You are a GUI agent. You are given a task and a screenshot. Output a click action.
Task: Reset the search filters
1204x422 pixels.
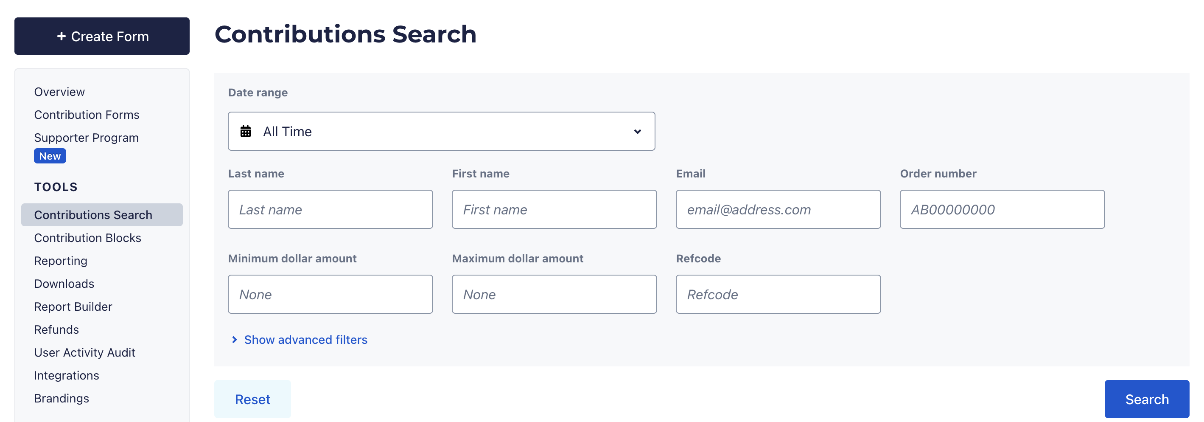[252, 399]
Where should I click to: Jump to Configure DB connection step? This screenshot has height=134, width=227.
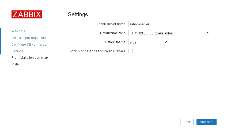tap(30, 45)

--

**Task**
Copy the entire listing exactly but skip the pictures.

**Your solution**
You are a GUI agent. You are given a task and a screenshot. Output a click action.
Task: Reset the search filters
1204x422 pixels.
[252, 399]
Where should I click to: Jump to Configure DB connection step? This screenshot has height=134, width=227.
tap(30, 45)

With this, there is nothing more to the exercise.